Unilateralism/Isolationism Today

Current American policy makes no such effort at even-handedness. Once considered the world’s “moral leader,” [3] we have withdrawn into moral isolation, abiding by a code of belief and behavior fashioned around populist nationalism. America puts America first and makes American great again – both initiatives driven by a notion of “freedom” founded on Social Darwinism applied both globally and domestically.

Globally, the US positions itself uncompromisingly at the apex of the food chain. Yes, we participated in the formation of the United Nations and other international s initiatives following WWII, but we also stand aside from them, tolerating more than participating.

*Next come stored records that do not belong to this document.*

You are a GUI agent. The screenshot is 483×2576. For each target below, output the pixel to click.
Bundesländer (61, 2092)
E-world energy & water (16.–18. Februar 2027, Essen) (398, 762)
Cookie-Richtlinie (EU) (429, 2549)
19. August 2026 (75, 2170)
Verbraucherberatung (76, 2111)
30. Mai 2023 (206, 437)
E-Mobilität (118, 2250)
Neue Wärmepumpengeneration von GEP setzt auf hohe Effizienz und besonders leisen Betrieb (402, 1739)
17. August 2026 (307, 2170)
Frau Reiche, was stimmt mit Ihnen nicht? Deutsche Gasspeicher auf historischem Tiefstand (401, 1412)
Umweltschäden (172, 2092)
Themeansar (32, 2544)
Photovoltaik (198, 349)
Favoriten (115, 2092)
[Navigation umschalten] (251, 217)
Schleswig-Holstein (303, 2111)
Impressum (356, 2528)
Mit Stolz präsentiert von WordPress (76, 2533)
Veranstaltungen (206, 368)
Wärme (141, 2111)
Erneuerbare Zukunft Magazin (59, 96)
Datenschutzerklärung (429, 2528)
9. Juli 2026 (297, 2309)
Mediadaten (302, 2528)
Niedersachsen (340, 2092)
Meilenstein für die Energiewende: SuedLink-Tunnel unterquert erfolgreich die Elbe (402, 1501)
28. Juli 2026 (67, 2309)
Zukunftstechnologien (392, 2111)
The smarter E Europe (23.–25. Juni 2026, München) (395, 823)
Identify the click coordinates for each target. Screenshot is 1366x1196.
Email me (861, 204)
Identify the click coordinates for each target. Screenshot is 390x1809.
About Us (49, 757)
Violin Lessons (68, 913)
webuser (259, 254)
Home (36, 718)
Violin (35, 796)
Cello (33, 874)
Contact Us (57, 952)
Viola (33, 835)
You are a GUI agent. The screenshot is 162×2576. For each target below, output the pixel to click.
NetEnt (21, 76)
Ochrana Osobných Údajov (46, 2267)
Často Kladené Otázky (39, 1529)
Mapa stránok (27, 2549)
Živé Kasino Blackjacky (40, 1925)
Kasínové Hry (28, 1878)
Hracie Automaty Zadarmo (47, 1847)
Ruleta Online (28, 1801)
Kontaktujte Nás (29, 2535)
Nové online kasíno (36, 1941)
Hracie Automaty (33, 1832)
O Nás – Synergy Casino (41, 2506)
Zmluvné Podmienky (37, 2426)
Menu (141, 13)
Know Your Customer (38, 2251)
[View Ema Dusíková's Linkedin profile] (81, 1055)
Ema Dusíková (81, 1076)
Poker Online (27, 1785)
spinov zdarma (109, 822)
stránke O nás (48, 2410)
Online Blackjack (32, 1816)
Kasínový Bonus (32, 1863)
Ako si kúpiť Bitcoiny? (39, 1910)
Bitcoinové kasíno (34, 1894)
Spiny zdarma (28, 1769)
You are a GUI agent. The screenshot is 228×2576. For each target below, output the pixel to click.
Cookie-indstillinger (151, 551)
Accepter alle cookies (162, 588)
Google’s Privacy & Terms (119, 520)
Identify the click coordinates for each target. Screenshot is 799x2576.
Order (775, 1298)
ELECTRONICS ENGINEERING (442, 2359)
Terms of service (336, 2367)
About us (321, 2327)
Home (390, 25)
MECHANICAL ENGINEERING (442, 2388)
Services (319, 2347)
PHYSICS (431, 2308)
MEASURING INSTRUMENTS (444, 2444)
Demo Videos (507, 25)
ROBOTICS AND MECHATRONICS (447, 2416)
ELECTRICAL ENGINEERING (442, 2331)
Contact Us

Domestically, both economic and social policy are driven by the principles of free market capitalism. “Working for a living” displays good moral character and patriotism; needing a hand up signals depravity and dereliction of duty. Rugged individualism is strong and good; community-building is weak and insidious. Government is not in business to promote the public good. Life cycle needs such as education, healthcare, upward mobility, and retirement security are left to individual initiative and private enterprise.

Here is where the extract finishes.